When a person tries to soften it by saying they might consider some characters at their discretion, this is an attempt to get out of criticism. But it doesn't remove the problem. They're coming from a place of viewing those characters as abnormal and something that shouldn't be there. The stories they'll take at their discretion would be ones that uphold bigotry. In other words, the "LGBTQ theme" is any story that has a positive portrayal. It's not a genre and it's not equivalent to banning a genre.
Another red flag is there's a blog post by the person running the contest saying that discrimination isn't bad. Then using a lot of examples that carefully avoid any identity-based discrimination, like trying to avoid scams. But you know what's being talked about, because the main use of discrimination is to talk about bigotry. This is another common tactic to avoid direct criticism, by using an example that isn't the contentious one, when it's clear what is actually being discussed.
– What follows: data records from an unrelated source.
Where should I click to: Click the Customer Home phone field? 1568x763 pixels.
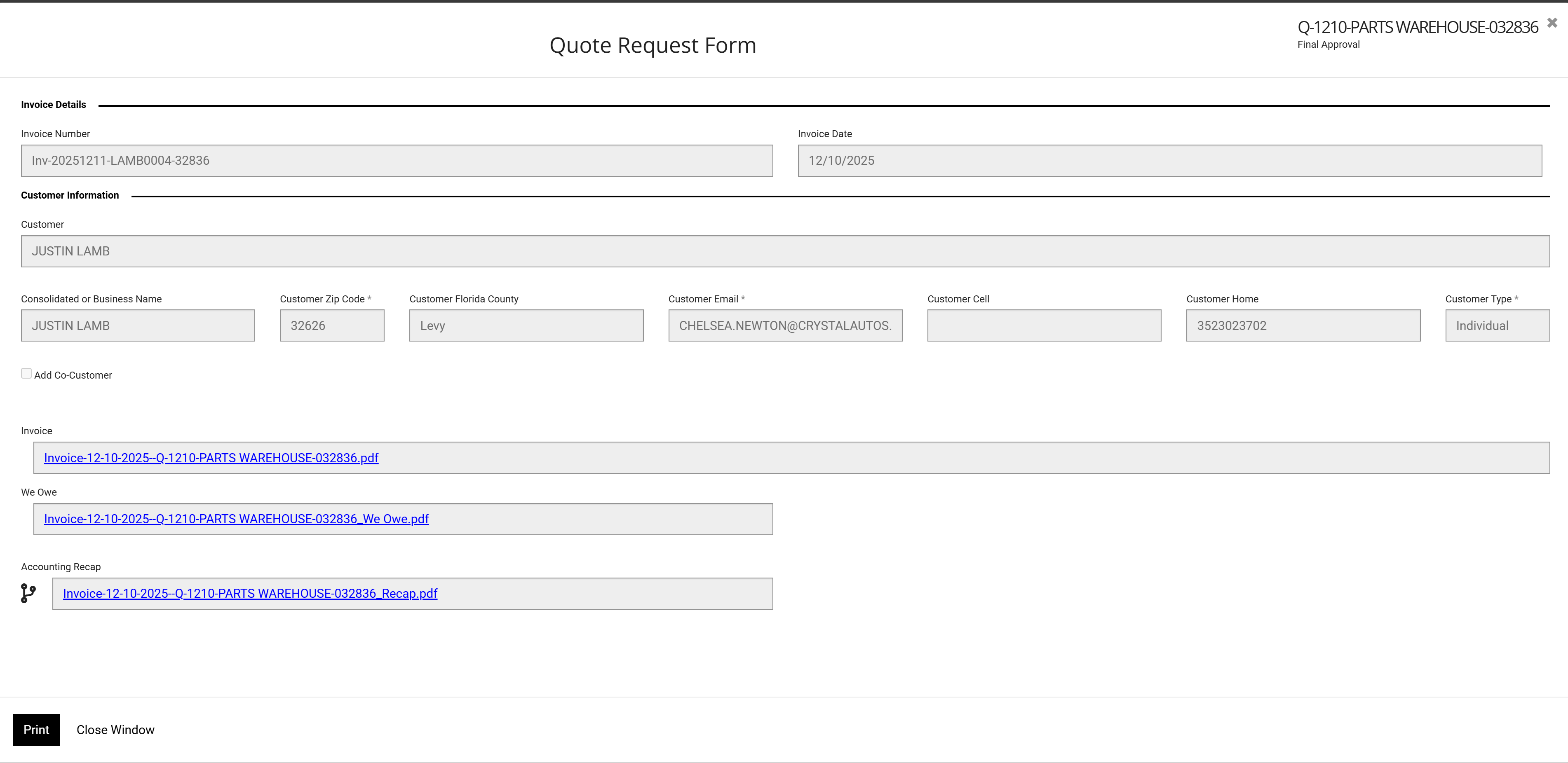(1303, 325)
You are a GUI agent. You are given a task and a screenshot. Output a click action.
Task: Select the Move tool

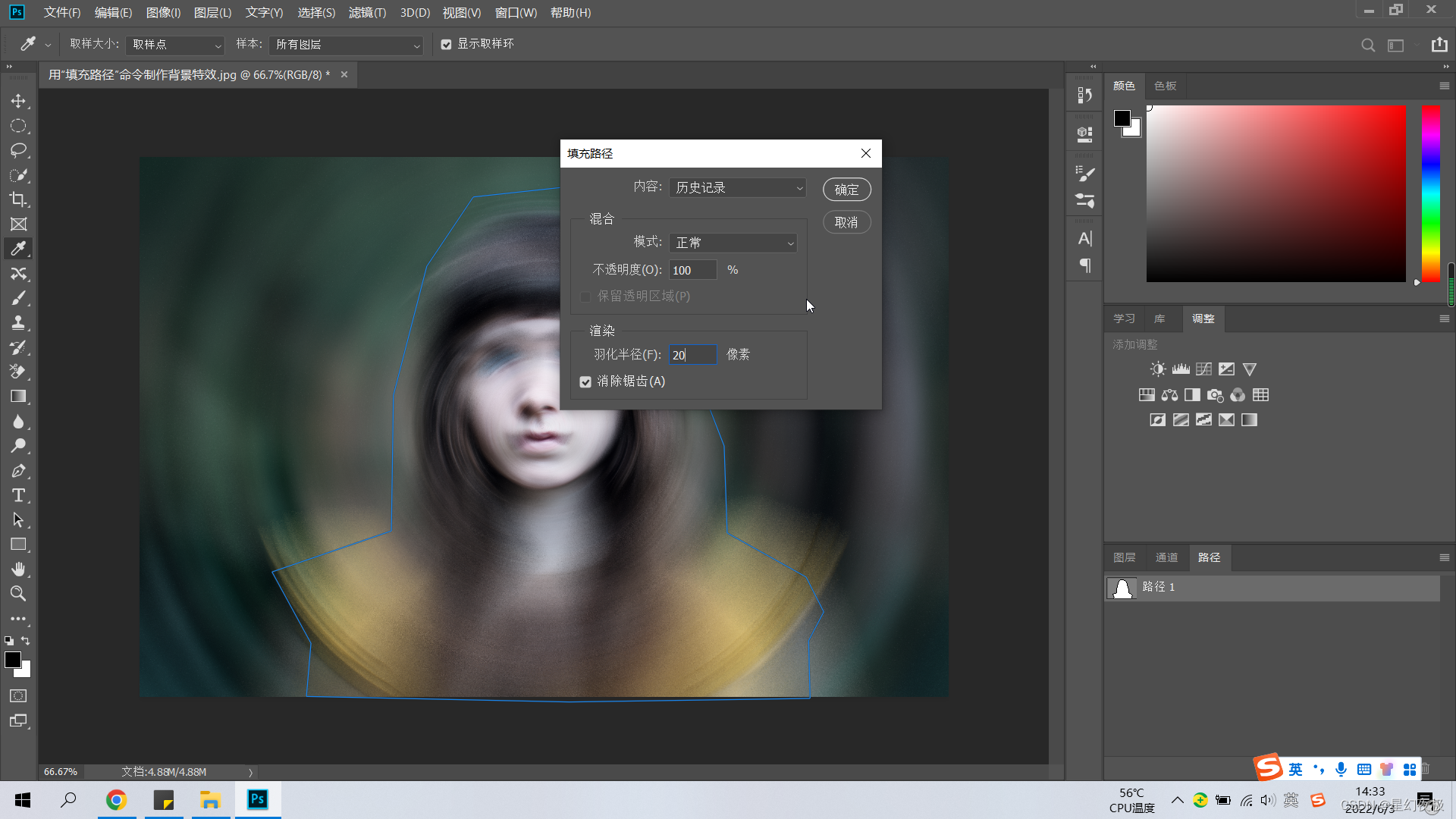18,101
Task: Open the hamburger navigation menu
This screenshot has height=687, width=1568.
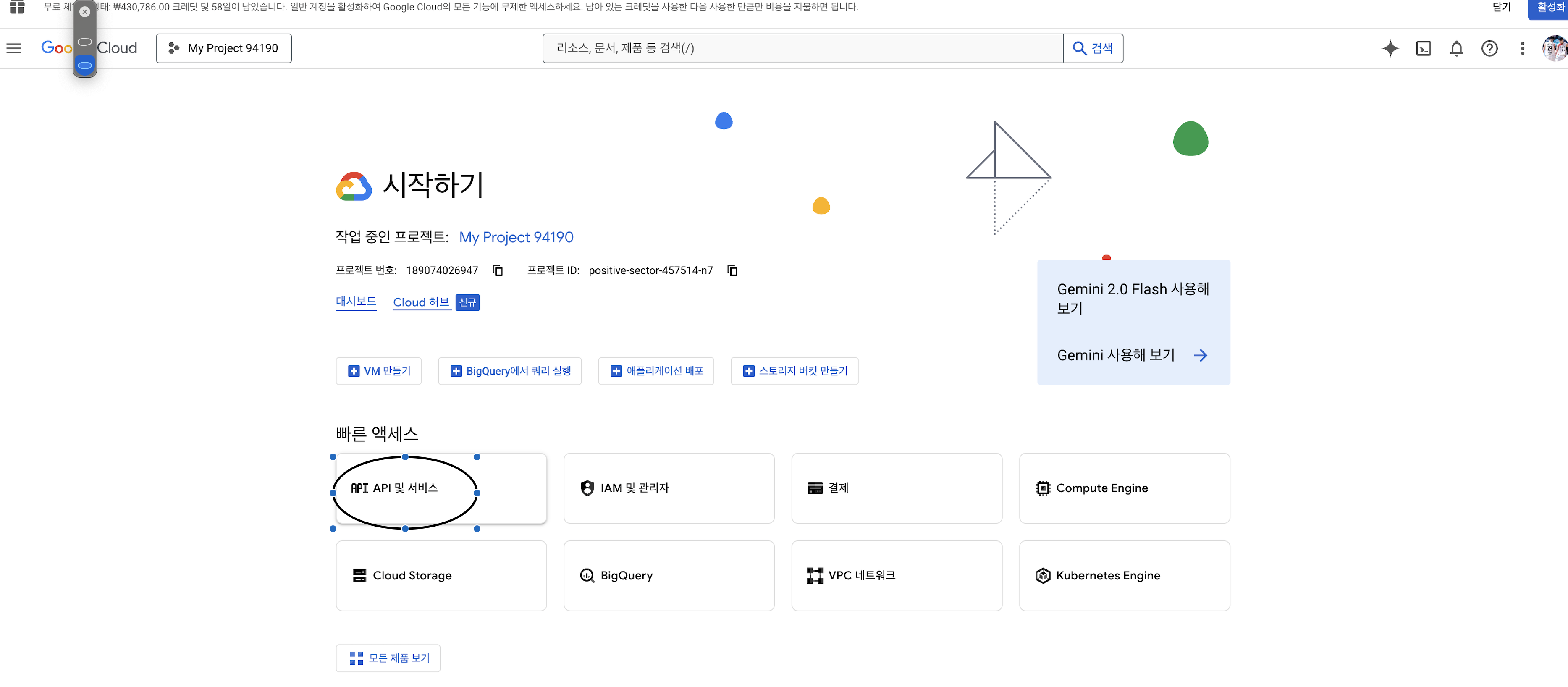Action: [x=14, y=48]
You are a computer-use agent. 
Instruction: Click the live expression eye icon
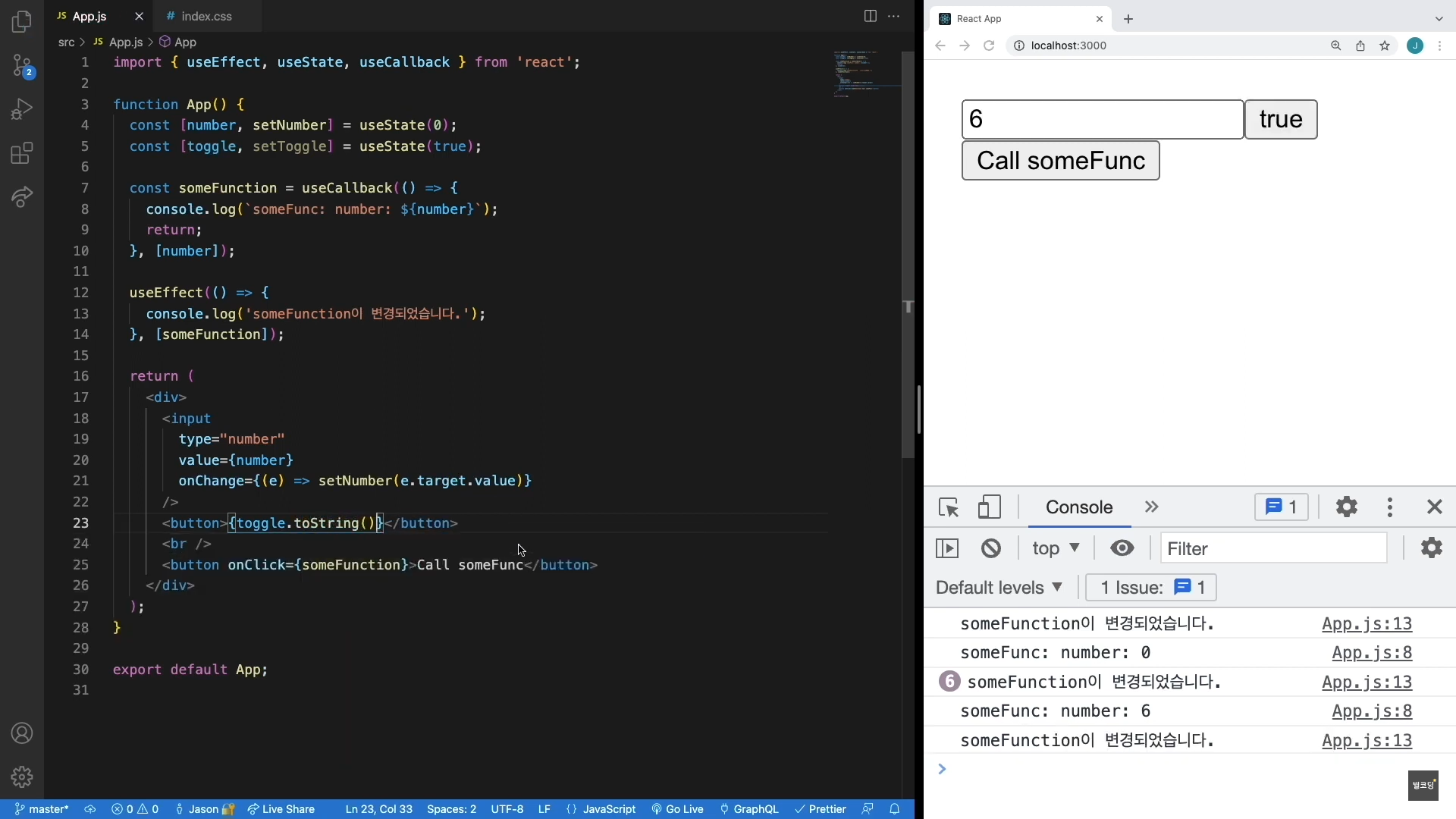tap(1122, 548)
There was a similar thing with a short fiction market, where one of the editors turned out to be anti-QUILTBAG. When this came out, he instead talked about stories tackling gun control, and said it'd be about whether the story normalised gun control or not. He wasn't really talking about gun control. He was talking about whether stories normalised things like gay marriage or whether they showed such things as terrible. He wanted stories that were the latter. So, yes, he would actually have taken stories with gay characters, but in a way that was not any less bigoted.
In short, bigots are very good at coming at it from around the houses, in a way that it is clear what they mean to the targets who've been here many times before... but they can argue they didn't directly say it.